L’experte en arts et communication a fait savoir que 361 formations sanitaires ont été déjà servies des installations des plaques solaires et la réception provisoire a été à 100%. Elle a alors interpellé les responsables des formations sanitaires touchées par ce projet à gérer en bon père de la famille ses acquis. « Je vous conseille de bien manipuler les outils que vous avez bénéficié. »
« Je vous conseille également de suivre de près la propreté, la sécurité, la maintenance, la responsabilité et la sensibilisation à la bonne gestion de ces objets pour assurer leur pérennité, » a signalé Mbonimpa. Elle a également fait savoir qu’il est strictement interdit de brancher d’autres outils ou équipements bio médicaux et non médicaux ou électrifier de nouveaux bâtiments, sans l’aval des techniciens du projet « Soleil Nyakiriza », pour éviter le dédommagement les kits reçus.
Mbonimpa n’a pas oublié de signaler qu’un kit satellitaire sera distribué pour les FOSA ne disposant pas de connexion internet, mais moyennant un paiement de 40 dollars par mois pour le réabonnement.

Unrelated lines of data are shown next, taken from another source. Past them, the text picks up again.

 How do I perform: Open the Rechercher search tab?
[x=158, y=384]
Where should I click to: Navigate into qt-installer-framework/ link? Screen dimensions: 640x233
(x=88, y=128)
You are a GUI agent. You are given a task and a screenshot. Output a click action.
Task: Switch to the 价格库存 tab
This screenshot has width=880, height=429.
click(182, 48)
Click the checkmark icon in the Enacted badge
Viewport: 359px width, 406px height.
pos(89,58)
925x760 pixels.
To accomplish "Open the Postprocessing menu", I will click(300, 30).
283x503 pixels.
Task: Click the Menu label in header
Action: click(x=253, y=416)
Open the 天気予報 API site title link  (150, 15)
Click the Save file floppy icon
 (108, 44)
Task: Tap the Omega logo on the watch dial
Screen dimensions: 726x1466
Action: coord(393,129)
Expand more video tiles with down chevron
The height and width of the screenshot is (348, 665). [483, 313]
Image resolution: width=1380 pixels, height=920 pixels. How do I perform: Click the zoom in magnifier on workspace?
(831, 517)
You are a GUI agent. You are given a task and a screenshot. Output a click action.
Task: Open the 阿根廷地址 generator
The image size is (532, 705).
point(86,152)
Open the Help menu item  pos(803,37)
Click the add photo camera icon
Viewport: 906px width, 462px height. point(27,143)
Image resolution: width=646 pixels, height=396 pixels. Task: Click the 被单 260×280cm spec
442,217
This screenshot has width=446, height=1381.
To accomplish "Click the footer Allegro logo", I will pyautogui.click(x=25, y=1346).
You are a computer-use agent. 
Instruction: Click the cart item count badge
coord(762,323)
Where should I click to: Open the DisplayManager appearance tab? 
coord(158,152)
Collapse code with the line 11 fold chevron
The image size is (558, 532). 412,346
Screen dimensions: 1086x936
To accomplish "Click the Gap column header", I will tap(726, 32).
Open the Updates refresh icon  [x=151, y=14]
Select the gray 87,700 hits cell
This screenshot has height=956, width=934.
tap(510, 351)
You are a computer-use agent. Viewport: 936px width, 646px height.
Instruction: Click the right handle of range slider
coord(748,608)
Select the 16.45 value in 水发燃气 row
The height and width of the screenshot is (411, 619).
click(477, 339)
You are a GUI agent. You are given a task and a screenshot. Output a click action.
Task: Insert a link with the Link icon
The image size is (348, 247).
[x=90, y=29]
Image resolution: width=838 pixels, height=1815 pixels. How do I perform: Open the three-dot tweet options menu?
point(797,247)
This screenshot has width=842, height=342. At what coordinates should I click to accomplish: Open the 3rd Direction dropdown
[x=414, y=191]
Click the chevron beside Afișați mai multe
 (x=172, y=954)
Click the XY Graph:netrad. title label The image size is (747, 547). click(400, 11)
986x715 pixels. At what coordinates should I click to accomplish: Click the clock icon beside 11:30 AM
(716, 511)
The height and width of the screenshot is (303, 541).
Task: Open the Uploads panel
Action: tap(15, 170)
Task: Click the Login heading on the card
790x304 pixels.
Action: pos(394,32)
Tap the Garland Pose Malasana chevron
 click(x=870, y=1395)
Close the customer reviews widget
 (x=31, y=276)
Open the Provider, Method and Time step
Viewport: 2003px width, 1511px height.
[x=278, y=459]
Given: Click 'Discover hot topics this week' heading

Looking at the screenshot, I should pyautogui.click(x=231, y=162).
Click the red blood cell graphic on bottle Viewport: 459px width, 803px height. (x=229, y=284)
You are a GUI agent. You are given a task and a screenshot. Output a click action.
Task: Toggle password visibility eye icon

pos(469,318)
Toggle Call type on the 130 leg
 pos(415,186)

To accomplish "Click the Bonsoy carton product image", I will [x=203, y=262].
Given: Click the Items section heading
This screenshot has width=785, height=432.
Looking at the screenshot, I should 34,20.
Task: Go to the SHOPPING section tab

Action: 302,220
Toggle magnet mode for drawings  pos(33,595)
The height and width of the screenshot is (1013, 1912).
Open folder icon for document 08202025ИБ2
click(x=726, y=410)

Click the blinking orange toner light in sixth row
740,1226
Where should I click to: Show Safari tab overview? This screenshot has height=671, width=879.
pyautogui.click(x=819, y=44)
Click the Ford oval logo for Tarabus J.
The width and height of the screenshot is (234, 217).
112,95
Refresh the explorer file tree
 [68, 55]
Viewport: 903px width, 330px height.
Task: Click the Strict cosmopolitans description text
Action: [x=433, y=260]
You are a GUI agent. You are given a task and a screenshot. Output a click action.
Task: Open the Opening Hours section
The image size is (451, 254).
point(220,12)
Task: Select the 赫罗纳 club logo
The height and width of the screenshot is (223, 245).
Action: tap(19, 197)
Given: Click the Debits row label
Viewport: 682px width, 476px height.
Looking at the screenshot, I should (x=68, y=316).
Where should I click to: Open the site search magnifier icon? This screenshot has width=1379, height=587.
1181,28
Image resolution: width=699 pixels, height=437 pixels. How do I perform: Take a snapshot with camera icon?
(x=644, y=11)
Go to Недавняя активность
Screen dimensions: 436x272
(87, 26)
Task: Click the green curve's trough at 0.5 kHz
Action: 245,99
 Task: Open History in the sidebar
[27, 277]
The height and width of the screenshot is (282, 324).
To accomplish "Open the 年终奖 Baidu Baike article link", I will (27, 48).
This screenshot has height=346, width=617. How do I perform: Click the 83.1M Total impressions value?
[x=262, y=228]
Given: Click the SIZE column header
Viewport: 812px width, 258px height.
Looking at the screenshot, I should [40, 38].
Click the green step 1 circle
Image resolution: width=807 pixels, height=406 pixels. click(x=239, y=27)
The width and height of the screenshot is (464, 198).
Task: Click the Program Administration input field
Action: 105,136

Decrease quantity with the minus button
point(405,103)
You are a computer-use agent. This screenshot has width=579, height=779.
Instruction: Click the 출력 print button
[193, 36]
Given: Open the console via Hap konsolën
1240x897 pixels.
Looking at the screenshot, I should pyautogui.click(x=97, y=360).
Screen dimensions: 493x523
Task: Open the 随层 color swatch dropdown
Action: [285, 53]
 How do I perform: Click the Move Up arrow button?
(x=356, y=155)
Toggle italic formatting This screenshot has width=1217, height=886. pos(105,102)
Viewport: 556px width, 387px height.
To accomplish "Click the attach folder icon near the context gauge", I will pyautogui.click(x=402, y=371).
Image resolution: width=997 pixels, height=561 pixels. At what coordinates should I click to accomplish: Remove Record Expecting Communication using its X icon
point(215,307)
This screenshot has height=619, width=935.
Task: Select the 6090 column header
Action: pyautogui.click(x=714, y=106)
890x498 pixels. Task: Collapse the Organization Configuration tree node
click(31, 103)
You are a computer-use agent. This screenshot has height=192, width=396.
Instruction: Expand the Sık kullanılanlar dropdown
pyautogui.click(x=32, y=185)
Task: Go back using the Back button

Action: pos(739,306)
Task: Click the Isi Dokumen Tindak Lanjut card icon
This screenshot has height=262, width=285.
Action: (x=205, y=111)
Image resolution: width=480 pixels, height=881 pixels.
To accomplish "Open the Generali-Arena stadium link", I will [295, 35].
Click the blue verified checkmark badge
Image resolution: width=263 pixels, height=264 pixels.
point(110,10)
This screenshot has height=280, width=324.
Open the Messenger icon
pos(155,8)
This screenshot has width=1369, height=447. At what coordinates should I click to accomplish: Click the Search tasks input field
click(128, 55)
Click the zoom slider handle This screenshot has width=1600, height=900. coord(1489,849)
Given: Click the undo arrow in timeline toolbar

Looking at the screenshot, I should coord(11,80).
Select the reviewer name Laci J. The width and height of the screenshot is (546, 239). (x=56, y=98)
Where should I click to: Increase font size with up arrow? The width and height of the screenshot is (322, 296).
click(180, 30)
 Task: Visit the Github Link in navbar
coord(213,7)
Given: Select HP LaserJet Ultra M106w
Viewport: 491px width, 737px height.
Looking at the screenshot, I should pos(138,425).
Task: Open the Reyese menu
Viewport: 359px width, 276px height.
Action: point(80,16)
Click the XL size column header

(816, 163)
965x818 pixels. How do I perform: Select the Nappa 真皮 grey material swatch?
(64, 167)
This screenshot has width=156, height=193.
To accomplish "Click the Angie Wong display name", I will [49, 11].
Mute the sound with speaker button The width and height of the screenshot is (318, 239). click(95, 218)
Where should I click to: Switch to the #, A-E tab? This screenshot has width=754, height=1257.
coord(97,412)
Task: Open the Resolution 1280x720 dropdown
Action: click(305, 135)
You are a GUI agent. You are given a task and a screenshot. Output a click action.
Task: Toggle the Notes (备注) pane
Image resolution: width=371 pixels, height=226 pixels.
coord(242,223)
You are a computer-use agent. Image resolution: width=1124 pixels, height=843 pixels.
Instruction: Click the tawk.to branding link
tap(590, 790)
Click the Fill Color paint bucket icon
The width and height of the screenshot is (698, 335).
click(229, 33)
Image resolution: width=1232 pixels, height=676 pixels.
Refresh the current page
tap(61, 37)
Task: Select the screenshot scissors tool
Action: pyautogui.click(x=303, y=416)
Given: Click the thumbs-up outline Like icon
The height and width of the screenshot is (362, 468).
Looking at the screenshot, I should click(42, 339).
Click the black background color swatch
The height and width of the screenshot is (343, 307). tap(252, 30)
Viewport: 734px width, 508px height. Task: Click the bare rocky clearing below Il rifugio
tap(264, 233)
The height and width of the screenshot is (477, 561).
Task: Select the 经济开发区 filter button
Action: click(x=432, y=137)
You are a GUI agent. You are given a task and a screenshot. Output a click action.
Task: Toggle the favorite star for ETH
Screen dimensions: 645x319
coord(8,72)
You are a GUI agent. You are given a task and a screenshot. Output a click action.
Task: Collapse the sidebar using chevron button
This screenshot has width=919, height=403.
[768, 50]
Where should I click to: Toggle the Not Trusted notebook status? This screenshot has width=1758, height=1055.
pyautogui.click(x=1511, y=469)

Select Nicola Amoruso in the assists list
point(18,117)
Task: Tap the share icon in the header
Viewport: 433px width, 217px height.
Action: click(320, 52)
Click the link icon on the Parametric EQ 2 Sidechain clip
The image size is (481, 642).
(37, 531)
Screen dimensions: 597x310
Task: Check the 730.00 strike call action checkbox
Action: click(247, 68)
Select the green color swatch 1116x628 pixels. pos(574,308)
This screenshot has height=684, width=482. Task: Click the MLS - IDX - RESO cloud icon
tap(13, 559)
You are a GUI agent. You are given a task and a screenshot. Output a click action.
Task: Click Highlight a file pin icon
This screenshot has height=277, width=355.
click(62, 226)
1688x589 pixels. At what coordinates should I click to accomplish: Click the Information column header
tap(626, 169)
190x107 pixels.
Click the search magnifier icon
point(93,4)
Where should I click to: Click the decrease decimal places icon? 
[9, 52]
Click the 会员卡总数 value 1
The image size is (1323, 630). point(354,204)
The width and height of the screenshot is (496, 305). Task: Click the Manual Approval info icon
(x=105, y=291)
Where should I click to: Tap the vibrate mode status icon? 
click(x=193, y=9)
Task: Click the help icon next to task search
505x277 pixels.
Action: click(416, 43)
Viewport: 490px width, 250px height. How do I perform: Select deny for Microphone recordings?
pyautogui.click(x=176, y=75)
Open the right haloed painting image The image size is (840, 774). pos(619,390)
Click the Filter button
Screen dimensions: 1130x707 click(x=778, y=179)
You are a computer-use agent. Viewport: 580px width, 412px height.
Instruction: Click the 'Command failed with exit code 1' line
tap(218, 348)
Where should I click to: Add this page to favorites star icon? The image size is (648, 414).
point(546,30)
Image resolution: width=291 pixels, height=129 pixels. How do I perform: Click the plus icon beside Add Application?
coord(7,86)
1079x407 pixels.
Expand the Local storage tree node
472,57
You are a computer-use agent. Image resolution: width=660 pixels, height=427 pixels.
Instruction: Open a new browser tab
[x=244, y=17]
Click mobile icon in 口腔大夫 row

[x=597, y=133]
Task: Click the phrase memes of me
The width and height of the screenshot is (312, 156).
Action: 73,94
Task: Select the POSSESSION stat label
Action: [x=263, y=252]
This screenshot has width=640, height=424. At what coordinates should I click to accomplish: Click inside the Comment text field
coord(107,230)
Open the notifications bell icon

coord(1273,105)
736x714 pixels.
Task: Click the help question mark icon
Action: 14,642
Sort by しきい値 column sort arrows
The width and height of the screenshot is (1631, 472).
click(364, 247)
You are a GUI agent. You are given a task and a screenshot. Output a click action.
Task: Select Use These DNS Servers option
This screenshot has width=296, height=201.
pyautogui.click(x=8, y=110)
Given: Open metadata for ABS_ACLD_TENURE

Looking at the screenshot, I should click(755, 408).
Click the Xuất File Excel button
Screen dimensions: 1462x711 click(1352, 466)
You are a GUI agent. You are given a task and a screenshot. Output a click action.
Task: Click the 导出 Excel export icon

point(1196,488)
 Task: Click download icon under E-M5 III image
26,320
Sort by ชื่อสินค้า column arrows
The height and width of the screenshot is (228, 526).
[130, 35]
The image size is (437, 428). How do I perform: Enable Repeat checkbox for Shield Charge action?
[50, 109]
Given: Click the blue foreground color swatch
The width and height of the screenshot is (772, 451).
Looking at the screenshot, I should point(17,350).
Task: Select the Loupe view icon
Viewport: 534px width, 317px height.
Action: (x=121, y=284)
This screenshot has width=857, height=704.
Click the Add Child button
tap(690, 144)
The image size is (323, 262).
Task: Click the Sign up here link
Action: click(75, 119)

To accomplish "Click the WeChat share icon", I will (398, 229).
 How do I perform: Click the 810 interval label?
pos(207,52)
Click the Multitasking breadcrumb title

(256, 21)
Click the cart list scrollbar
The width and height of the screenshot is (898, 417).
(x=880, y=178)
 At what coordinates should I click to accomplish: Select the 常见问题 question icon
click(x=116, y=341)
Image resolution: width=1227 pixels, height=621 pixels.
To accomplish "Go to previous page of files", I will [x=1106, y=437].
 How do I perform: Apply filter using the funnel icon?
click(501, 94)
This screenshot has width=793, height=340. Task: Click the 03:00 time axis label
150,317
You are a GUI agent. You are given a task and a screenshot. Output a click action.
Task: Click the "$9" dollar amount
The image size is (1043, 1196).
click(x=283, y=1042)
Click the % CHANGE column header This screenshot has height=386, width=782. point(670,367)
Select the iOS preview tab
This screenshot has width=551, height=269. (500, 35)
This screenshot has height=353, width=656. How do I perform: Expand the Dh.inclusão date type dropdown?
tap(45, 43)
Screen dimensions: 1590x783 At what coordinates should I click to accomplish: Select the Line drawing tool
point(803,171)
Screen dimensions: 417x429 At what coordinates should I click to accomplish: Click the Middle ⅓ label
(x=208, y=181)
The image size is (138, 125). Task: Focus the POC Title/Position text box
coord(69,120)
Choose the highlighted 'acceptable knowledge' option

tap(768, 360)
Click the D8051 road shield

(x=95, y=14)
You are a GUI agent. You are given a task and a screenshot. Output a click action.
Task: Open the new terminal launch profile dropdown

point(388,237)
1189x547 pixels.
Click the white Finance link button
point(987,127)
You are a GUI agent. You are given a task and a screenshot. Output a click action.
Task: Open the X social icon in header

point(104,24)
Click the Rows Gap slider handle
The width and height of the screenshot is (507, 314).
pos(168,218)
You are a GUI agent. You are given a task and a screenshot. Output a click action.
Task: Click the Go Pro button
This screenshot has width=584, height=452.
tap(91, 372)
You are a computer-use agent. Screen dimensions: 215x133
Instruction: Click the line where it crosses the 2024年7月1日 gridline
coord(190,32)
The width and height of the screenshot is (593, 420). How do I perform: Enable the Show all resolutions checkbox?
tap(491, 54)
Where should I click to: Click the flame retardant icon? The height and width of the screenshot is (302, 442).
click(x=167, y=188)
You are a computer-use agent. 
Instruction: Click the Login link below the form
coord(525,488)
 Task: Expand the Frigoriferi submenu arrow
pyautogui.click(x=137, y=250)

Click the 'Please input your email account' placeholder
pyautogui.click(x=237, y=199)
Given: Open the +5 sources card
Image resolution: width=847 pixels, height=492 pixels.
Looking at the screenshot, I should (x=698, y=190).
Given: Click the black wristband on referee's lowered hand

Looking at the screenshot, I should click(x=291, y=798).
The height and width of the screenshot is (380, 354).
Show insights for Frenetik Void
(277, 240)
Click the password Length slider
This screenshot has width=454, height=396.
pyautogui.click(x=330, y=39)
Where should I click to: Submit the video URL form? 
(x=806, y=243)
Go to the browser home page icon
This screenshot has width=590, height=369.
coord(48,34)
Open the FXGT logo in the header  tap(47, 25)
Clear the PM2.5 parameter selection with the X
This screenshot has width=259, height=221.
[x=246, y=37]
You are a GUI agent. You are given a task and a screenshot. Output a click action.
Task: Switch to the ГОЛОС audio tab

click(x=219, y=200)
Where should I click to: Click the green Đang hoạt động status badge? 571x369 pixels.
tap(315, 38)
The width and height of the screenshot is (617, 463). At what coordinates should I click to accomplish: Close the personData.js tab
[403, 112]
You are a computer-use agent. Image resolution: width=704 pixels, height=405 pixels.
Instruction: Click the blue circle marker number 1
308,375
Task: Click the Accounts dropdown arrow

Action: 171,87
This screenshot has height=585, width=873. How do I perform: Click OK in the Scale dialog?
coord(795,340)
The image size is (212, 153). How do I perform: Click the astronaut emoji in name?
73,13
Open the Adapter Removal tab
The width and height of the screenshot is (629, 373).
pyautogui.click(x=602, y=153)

Les titulaires des formations sanitaires bénéficiaires du projet « Soleil Nyakiriza » ont affirmé que des progrès sont visibles, après l’installation des panneaux solaires. Ils ont affirmé qu’auparavant, les femmes avaient peur de venir accoucher dans les structures de soins, du fait que les infirmiers utilisaient leurs lampes torches et leurs téléphones, ou parfois ils empruntaient les téléphones apportés par les patients pour éclairer.
Ils ont également signalé que les infirmiers avaient des problèmes pour le réchauffement des nouveau-nés nécessitant des soins particuliers, mais qu’avec l’installation des équipements solaires photovoltaïques, par le projet « Soleil Nyakiriza », plusieurs problèmes sont résolus.
Notons que l’Université du Burundi, pour rentabiliser ce projet, a mis en place, un master des filières en rapport avec l’énergie renouvelable, sur appui de l’Agence Universitaire de la Francophonie (AUF).